Hobby jogger no more...

Hobby jogger no more…

Somewhere along the way, I remembered that at some point, I was a pretty good athlete. I had fleeting thoughts that maybe, if I put some work in, I could translate that athleticism to moderately good running. Keep up with my friends. See how fast I could get.

Turns out, with a little work, I became faster than I ever really thought when I first got Steph as a coach. It’s been fun to sort of discover myself as a runner with her by my side.

So, thanks, RC!

So, thanks, RC!

While I may have reasoned keeping a coach in a very linear fashion (I pay a you, a professional, to render me a service), I like to think that the coach-athlete relationship I have with Steph is a bit more complex than that. I like to think (I can’t speak for her, obviously!) that Steph is somewhat invested in my success and accomplishments; that we’re more of a team than a purely business relationship.

Steph’s belief in me has often been more than I’ve had in myself. A lot of times, that’s my mental “wild card” in races — if Steph believes I can do something, I should, too.

PrePostRCNew

BOTTOM LINE: Having a coach has saved me time, mental energy, and has made my running and racing experience that much richer. 

TELL ME: HAVE YOU HAD A COACH? WHY OR WHY NOT? WERE YOUR REASONS SIMILAR TO MINE?

Until next time…

Pain Brain

I wrote a previous post on my “Marathon Game Changers,” which outlined some of the mental tweaks I made that helped me [in some respects] have the marathon of my dreams.

Turns out, a lot of those mental tricks I learned don’t apply so well to shorter distances and faster paces.

You see, I’ve gotten really good at this semi-state of concentration that numbs the slight pain of marathon pace (that is, until you get to mile 21) and allows for deviation in focus momentarily away from running and towards, you know, unicorns, Phil Dunphy, Dance Moms, and so on and so forth.

While this works great for 3+ hours of running, a race that is less than a TV show (or two TV shows) can’t afford a lapse in concentration. Or so I’ve come to notice.

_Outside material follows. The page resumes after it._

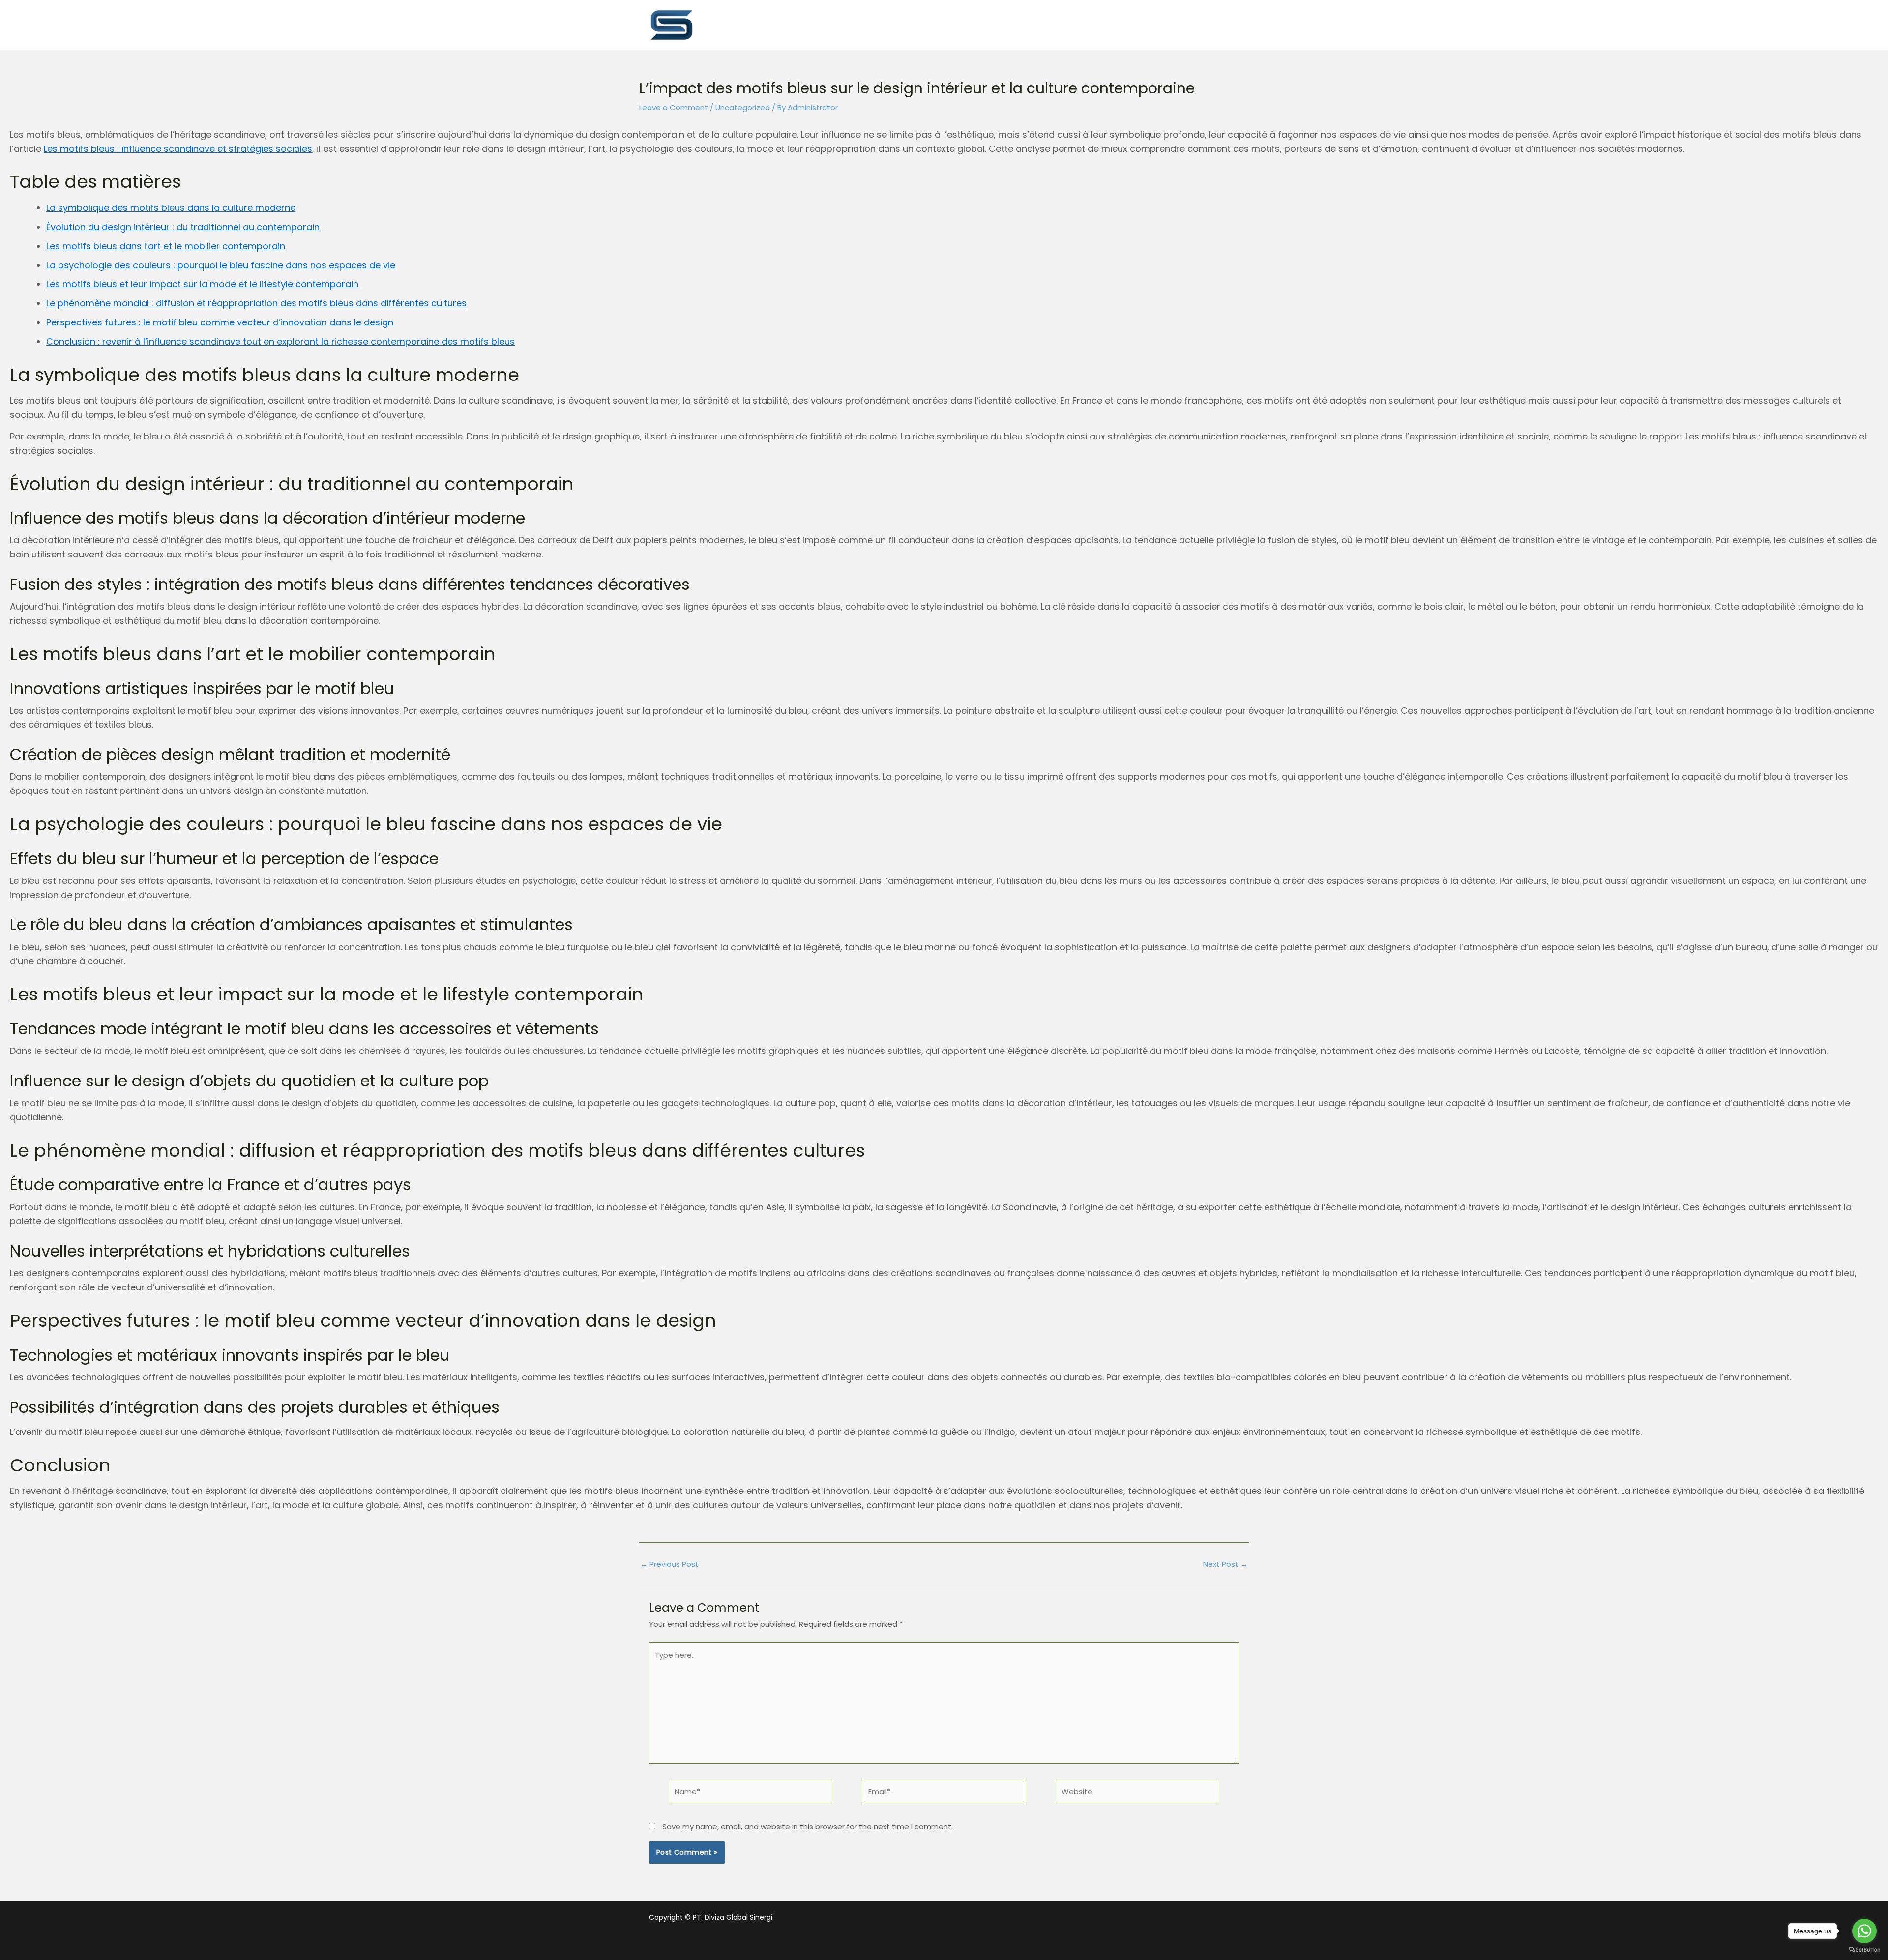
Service (1024, 24)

I’ve raced two 5Ks since the marathon and while the times have been fantastic for me, the mental state has not.

When the pain sets in (which is fairly early in the race in a 5K), I have gotten really good at convincing myself that I “do not care…I already achieved the goal I wanted (BQ)…who cares what I run in the [insert name here] 5k…do not care…should I just walk?…want.to.stop.” People pass me and, instead of it motivating me to speed up, it further bolsters my argument to myself that “I am fading and should slow down.”

My pain brain wants to quit and is a bit apathetic.

I also need to stop taking the first 800 meters out like there’s no tomorrow, but that’ a bit more easily fixable than my pain brain.

I’m racing a 10K tomorrow and trying some new mental tips and tricks I’ve gotten from friends. We’ll see how it goes.

I guess that’s the nice thing about sports – there is always a weakness to work on.

And, for the public record, I retract my broad statement that one of my running talents is an iron stomach. It deserves a caveat. I have an iron stomach for Gu during long runs and marathons. What I do not have an iron stomach for is short distance racing. I have a very compliant lower esophageal sphincter after pretty much every 5K finish line (ie I vomit).

TELL ME: HOW DO YOU HANDLE 5KS? 10KS?

Until next time…

[PS: This does not mean I don’t like 5Ks. I still do, but I just need to get a bit better at them. 🙂 #5krevolution lives!]